Anyone who knows me well also knows that I am a very heavy drinker. I can never get enough water. Over the past two mornings, I have stopped myself from drinking my water first thing upon finding piles of ants attempting to stay alive in it by climbing on top of other ants, a bit reminiscent of scenes from Titanic, but in my water glass and definitely not kosher. Until now, and on any of my previous trips to Ghana, this had never been an issue. I will do a lot to avoid using bottles of water which are actually quite difficult to recycle as compared to the sachets produced, so I use water filtration to get some chemicals out of the water from bags and then drink it from a glass. The ants, however, are hampering my efforts. This, in a way, is not unlike what I’ve been learning about how students are surviving in the school I’m working in. It’s definitely not identical, but it does represent the hardships they encounter, the drive to do what they must.

First, I try not to pity the students, but it can be hard. On the way to school on Monday, my friend and ride to campus stopped to talk to a boy who was clearly not headed to school and who should have been. He was asked directly by my friend if he would eat that day. This isn’t a cultural question, as you might find in places like China, but a very real question with an equally real response. The student indicated that he might eat at home, but it didn’t sound positive to me. I came across this issue in my work in Title I schools in California, turning a cheek when some pupils would finish their free school lunch and then pilfer a bit of food to take home. I wasn’t about to stop them, especially when nobody else seemed to want the fruit they were taking. In this case, though, there is no school meal from which the pupils might gather a few extra bits for their family or themselves. There is also no outside support system to assist.

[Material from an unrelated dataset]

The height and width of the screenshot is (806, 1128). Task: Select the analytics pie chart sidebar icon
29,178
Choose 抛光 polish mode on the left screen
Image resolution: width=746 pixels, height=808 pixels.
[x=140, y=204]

I further encountered a situation in which a young person (age 16) was ready to quit school having been late again and told that they would be held back again. The teacher doing the telling has a lot to answer for in this situation, but I took the young person aside for about twenty minutes of pastoral care. It revealed so much to me and I saw the situation as simply desperate. This person lives in this area so that she can go to a better school than that in the rural area from which she comes. Exploited by an auntie to do numerous chores before school, making said pupil late for classes regularly, the pupil earns a beating from the teacher for being both late and for not paying different fees (noting this is a ‘free’ public school). The pupil can’t please the auntie or the teacher, so the next thing to do is quit, but quitting will just make the rest of life worse. We talked at length about what could happen if the young person stayed in school, but it really isn’t as simple a decision as we would like to think in the western nations. The forces in this child’s life will not change their ways, so the child is faced with how to make changes (perhaps some kids in western education could learn from this?), but the only means at present involve giving up school. I sincerely hope the pupil doesn’t, but I recognise that I am not going to be here for long to make sure the pupil stays in school. One friend back in Cambridge suggested sponsorship, but this doesn’t actually remove the opposing forces striking regularly at the child. If it were that easy, I’d pay up right away. The pupil still has an auntie using her as a domestic and still has beatings from the teacher for doing the auntie’s bidding instead of being on time to school. The young person can’t please anybody, so will give up instead.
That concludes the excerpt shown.